Records contained in a dataset:
○ ○ ○ ○
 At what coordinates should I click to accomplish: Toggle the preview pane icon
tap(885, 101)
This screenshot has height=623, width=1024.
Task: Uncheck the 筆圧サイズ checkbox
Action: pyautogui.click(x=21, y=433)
○ ○ ○ ○
*Work to complete*. Every line of the data above is to be repeated exactly.

*Written solution*.
 At what coordinates should I click to accomplish: Toggle the preview pane icon
tap(885, 101)
This screenshot has height=623, width=1024.
Task: Uncheck the 筆圧サイズ checkbox
Action: pyautogui.click(x=21, y=433)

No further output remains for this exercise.